What does it mean to be a pioneer in the food world? Like every other sector, the culinary sphere is replete with familiar names that have left their lasting and significant mark; creators of ideas, systems and practices that took hold because they offered dramatic improvements in taste, process, efficiency or safety. Some names echo through the decades or centuries – the likes of Antonin Câreme, Auguste Escoffier, Julia Child, and Alice Waters – familiar even to those with just a passing awareness of food and the culinary arts.
Although I try my best to disassociate myself from the term, my own specific sub-section of cookery is often referred to as ‘fine-dining’ which, while it represents just a tiny fraction of the global culinary output, certainly dominates in terms of the public’s awareness of the food industry and accounts for the lion’s share of column inches devoted to gastronomy. It is also populated with many who might consider themselves to be, or aspire to be, pioneers within the industry, particularly at the highest level.
There have been great leaps forward in the world of fine dining, but they come rarely and intermittently. Câreme’s adjustment of the architecture of the kitchen; Escoffier’s adoption of a hierarchical brigade system; Child’s ability to educate the wider population on culinary matters; Waters’s participation in the creation of the farm-to-table movement. These represent punctuation points within what might otherwise be seen as a system in equilibrium. These are the historical headlines, the easy touchpoints that food historians can speak to when constructing a neat narrative.
Even more recently, we have seen pioneers refusing to accept the status quo and forging new paths of their own. The modernist movement with enigmatic food-wizard Ferran Adriá as its captain, giving way to the hyperlocalism ingredient-led cooking of the New Nordic coalition spearheaded by René Redzepi et al.

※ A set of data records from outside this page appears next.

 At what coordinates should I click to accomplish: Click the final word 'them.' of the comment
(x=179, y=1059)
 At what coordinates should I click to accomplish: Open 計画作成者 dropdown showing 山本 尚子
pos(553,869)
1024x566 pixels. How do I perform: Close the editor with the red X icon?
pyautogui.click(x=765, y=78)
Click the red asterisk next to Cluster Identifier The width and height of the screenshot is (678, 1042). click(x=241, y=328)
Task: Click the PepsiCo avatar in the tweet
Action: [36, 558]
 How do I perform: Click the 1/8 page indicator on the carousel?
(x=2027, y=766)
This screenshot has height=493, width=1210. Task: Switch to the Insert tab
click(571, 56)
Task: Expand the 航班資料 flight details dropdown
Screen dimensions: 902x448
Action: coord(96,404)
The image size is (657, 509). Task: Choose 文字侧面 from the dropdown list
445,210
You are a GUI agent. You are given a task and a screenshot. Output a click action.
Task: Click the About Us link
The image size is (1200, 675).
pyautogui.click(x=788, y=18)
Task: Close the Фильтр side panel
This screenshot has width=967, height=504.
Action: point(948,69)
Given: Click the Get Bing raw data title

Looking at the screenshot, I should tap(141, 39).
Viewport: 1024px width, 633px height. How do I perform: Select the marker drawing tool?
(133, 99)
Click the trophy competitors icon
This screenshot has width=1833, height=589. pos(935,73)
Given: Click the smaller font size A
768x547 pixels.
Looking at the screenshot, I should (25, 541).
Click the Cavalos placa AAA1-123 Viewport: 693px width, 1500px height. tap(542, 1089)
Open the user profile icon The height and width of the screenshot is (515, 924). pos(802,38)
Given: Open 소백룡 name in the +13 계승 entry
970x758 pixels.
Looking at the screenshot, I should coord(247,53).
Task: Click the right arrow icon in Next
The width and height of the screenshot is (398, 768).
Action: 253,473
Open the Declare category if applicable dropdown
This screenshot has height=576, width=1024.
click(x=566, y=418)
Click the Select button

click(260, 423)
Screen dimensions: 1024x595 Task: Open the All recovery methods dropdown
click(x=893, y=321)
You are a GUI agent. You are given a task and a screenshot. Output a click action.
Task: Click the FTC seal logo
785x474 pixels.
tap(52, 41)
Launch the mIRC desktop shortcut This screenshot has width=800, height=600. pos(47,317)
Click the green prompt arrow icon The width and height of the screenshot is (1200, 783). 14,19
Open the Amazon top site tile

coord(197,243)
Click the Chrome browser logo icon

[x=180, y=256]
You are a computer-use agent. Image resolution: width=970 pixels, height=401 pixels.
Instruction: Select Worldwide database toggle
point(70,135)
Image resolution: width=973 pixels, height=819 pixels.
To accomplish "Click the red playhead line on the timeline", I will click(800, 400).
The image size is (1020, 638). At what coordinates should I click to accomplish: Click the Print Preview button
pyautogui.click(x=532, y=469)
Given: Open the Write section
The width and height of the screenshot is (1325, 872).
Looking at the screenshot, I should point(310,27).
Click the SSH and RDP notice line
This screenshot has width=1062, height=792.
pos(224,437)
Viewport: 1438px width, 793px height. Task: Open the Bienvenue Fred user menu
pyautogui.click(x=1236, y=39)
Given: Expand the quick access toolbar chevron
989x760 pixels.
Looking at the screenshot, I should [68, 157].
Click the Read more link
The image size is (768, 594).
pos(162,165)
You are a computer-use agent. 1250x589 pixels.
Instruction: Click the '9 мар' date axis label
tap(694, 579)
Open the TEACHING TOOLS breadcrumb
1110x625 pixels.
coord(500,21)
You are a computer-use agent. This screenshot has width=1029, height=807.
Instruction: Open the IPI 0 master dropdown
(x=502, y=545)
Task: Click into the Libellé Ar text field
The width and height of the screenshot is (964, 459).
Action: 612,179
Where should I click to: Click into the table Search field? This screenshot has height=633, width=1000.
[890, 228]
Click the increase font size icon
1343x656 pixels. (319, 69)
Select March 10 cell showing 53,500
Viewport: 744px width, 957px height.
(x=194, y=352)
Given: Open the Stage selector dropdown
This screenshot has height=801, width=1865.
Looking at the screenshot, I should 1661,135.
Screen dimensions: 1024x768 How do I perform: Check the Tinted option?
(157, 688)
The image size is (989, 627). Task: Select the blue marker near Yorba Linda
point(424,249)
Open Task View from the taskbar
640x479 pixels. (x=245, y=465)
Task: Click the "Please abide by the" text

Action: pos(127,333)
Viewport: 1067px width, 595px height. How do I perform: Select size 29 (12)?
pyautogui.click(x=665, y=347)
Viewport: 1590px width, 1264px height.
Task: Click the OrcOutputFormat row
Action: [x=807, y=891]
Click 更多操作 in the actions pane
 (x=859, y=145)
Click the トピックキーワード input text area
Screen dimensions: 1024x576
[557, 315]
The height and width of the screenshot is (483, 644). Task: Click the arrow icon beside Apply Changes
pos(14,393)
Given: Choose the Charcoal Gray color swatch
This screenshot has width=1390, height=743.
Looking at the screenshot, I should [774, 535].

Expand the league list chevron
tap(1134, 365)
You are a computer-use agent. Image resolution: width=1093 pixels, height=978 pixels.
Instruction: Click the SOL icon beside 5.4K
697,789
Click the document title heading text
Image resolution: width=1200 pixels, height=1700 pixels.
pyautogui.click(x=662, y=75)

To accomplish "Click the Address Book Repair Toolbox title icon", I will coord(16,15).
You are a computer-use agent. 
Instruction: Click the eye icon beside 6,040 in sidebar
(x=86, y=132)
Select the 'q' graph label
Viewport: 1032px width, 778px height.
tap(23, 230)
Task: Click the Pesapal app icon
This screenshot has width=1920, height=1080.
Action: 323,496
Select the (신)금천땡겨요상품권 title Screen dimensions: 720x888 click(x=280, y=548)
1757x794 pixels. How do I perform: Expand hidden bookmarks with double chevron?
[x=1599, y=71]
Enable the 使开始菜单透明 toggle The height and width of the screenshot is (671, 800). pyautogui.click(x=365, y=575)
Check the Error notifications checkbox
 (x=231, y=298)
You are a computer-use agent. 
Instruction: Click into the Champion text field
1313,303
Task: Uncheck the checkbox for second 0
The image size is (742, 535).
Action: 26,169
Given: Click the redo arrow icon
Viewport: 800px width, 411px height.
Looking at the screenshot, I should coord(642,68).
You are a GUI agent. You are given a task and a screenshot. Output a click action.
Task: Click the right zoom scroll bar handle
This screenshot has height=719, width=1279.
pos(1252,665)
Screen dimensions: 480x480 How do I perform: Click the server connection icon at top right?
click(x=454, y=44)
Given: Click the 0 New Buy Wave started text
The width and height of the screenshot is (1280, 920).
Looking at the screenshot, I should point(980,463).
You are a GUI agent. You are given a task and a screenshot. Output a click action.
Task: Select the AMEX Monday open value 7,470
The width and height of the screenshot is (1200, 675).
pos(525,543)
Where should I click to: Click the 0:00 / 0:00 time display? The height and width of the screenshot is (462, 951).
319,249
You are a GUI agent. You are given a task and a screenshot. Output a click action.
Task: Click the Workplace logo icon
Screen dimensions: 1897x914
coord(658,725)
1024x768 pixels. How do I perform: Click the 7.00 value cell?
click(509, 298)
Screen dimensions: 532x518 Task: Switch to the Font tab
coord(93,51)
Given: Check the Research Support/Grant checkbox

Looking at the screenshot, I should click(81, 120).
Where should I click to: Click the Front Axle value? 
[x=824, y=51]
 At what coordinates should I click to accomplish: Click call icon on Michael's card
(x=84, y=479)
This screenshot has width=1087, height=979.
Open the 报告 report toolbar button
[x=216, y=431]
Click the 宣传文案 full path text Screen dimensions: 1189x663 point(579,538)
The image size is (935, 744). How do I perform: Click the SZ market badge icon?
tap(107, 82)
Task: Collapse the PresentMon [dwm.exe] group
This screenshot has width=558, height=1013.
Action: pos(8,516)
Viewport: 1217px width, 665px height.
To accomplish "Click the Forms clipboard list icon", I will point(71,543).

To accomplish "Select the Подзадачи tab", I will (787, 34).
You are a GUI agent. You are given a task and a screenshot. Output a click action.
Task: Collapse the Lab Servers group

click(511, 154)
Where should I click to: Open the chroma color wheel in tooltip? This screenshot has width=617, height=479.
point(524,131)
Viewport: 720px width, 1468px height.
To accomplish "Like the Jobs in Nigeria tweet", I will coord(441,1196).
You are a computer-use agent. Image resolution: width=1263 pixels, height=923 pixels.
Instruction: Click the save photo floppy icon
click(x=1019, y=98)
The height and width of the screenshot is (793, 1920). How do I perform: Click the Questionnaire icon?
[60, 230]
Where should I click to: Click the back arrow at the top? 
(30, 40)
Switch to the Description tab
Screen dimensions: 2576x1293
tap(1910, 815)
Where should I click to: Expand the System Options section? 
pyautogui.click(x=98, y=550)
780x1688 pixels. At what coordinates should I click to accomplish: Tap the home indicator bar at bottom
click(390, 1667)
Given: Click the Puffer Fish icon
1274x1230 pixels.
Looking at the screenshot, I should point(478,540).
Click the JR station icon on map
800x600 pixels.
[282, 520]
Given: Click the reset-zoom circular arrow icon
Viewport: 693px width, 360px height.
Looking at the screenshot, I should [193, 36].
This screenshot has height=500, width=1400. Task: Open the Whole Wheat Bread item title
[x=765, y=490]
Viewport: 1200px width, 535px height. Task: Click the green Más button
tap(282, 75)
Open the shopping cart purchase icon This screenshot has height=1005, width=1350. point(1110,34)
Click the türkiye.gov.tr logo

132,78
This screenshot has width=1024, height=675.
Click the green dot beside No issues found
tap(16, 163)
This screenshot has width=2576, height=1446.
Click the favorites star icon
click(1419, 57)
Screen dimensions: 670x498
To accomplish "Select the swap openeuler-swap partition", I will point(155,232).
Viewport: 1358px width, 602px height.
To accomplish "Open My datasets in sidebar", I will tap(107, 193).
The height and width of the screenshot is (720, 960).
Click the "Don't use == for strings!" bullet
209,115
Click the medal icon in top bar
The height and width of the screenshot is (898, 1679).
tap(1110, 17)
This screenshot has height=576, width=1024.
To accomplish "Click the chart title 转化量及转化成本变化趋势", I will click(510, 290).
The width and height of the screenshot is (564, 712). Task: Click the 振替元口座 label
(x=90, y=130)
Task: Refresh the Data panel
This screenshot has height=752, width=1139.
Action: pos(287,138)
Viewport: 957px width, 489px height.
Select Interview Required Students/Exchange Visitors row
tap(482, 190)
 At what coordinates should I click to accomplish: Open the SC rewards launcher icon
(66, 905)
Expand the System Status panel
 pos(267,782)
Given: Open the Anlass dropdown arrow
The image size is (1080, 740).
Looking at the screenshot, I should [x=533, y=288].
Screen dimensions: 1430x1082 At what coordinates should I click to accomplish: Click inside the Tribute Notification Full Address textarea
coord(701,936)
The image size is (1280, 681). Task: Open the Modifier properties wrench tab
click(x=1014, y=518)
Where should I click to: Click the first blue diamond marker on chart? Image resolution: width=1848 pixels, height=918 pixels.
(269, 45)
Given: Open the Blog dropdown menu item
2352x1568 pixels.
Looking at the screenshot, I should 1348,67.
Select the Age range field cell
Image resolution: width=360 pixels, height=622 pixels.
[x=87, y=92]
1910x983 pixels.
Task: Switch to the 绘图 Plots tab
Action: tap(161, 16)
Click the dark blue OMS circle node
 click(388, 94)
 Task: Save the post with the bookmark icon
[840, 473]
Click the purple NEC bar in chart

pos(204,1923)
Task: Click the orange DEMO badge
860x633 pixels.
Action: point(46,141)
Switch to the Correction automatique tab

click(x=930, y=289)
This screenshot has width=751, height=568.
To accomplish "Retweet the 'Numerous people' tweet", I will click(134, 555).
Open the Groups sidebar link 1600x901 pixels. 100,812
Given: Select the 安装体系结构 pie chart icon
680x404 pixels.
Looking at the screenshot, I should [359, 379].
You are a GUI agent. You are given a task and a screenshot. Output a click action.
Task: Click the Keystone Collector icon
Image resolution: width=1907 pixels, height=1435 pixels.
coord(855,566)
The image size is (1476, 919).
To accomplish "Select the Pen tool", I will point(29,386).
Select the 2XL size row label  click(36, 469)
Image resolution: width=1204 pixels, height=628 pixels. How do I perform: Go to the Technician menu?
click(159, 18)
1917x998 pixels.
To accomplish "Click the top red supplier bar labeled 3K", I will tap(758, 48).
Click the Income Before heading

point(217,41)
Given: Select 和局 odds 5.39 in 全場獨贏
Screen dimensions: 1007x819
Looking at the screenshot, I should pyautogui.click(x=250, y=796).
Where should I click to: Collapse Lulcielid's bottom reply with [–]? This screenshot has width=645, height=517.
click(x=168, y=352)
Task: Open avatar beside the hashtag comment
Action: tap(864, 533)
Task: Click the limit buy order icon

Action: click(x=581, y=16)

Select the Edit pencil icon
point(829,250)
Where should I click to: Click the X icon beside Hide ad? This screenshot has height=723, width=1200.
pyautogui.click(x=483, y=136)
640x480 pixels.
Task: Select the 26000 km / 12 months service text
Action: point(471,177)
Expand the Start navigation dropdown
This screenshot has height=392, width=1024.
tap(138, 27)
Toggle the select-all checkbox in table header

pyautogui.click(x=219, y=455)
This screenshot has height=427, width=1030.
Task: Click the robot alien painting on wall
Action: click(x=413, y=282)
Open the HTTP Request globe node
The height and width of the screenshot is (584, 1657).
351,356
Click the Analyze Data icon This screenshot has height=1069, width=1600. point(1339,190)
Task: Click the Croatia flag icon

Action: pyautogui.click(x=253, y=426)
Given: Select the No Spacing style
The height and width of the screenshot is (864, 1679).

Compounding the tiny changes
But history is never quite so neat: equal to (if not greater than) these once-in-a-decade realizations are the vast number of tiny, incremental changes that improve our kitchens and systems on a daily basis. Only when these are compounded and formalized do we begin to notice the changes over time.
For most of my career, I’ve tried to see everyone who enters my kitchen as a potential pioneer, no matter how experienced (or otherwise) they are. I’m never happier than when someone asks why we do things a certain way or presents a solution to a problem I didn’t even know existed until that precise moment. It has enabled me to structure my kitchen and my business in a way that is at odds with a significant number of the decades-old accepted practices of the hospitality sector, but openmindedness and free-thinking has freed me up from these ties that I had felt bound by for nearly a decade. And who knows – maybe one day one of these tiny changes might be recognized as a truly pioneering moment.